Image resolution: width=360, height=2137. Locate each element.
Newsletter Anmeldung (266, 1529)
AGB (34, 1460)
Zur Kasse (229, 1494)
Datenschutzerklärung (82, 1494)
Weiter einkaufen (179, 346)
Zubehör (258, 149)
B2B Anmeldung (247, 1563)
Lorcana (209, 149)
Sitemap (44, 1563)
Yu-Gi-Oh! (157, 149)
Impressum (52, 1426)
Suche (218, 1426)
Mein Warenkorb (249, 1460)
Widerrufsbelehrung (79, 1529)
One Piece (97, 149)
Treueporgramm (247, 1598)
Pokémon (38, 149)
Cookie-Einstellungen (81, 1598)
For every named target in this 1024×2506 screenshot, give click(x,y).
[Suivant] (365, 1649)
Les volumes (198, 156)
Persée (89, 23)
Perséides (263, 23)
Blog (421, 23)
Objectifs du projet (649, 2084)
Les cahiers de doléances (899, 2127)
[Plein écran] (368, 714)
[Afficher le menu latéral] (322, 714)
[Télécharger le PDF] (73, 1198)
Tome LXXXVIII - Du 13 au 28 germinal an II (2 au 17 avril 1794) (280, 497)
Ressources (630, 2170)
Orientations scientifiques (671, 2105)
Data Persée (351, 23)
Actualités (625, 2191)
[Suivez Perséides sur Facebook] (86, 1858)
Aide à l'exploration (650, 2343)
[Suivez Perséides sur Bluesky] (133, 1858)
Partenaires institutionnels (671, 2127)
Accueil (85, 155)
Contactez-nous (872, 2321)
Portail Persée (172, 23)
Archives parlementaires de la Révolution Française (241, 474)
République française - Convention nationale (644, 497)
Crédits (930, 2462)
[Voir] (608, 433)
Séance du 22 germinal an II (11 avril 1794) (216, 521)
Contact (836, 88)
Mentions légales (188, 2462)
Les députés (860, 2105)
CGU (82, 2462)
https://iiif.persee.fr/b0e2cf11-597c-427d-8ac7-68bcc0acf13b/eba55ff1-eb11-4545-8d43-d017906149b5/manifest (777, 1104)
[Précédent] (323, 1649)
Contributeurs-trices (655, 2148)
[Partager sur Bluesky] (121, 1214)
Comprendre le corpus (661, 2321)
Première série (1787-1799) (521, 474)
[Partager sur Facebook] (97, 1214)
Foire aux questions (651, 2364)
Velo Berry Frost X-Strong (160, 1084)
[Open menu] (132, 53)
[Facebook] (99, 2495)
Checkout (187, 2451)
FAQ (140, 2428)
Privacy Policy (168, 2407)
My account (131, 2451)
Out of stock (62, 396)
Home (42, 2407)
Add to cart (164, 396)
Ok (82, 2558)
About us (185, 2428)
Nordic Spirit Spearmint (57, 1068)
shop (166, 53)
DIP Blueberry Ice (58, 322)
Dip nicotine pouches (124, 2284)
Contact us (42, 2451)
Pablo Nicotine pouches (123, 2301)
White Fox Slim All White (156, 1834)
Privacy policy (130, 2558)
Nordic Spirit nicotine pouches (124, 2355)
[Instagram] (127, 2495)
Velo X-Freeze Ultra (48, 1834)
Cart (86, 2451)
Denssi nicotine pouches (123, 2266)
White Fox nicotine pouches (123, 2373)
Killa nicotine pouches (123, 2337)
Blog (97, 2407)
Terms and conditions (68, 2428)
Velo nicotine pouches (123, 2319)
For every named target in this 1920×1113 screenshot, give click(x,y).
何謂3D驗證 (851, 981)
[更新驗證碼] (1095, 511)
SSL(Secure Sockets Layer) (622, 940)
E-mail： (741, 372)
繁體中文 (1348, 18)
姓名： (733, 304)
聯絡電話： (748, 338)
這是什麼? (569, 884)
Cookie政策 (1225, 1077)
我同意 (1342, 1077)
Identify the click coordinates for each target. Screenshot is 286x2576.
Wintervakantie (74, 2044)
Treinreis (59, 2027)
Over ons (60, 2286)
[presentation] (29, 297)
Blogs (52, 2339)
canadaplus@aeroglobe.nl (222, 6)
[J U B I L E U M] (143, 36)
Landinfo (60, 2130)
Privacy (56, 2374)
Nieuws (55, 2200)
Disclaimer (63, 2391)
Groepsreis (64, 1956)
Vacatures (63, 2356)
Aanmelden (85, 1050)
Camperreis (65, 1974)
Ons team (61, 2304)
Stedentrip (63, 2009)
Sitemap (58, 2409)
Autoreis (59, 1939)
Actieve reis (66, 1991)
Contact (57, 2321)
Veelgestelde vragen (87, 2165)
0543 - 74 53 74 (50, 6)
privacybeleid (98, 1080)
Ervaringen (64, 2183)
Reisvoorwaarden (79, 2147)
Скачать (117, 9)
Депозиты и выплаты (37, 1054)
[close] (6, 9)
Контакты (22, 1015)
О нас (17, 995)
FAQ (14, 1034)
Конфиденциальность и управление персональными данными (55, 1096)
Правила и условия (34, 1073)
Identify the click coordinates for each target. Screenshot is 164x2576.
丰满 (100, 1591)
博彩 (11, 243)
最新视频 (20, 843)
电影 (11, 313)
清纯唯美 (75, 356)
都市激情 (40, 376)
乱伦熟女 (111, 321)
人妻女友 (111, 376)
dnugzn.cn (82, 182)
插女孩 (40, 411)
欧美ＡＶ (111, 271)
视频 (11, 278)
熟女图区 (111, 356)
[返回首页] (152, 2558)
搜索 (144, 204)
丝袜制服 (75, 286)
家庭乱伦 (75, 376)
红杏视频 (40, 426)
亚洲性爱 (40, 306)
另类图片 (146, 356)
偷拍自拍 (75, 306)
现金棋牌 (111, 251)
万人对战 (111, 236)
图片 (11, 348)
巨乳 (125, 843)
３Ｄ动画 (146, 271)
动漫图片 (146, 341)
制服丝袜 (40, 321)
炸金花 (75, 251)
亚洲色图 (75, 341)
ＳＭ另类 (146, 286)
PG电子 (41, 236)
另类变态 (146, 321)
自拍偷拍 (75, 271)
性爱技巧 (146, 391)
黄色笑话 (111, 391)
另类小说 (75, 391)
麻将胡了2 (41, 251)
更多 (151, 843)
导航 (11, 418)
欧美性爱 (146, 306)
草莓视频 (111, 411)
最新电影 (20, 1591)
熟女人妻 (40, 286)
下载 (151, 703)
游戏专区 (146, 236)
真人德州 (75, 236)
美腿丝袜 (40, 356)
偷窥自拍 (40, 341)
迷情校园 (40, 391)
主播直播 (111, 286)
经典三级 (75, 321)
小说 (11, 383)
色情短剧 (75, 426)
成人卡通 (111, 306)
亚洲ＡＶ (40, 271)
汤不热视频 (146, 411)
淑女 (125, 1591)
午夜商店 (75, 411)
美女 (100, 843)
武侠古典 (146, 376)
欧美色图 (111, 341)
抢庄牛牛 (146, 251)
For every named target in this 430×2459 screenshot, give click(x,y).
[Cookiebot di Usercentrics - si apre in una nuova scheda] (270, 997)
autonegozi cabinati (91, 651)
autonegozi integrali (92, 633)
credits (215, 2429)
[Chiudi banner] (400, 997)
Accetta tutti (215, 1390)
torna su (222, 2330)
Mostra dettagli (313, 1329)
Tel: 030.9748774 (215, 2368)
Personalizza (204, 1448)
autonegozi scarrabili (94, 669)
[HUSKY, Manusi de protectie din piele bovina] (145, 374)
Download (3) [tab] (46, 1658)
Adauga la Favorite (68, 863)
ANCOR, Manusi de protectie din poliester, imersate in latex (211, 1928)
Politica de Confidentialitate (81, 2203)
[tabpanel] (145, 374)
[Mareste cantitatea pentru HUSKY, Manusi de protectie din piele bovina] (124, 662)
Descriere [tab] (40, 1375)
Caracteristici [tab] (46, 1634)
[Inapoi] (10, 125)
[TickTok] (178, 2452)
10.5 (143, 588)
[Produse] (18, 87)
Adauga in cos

□ □ □ □ □

Retype exactly the lines from the one containing "Download (3) [tab] (46, 1658)" through the end of the data. Add nothing.

Download (3) [tab] (46, 1658)
Adauga la Favorite (68, 863)
ANCOR, Manusi de protectie din poliester, imersate in latex (211, 1928)
Politica de Confidentialitate (81, 2203)
[tabpanel] (145, 374)
[Mareste cantitatea pentru HUSKY, Manusi de protectie din piele bovina] (124, 662)
Descriere [tab] (40, 1375)
Caracteristici [tab] (46, 1634)
[Inapoi] (10, 125)
[TickTok] (178, 2452)
10.5 (143, 588)
[Produse] (18, 87)
Adauga in cos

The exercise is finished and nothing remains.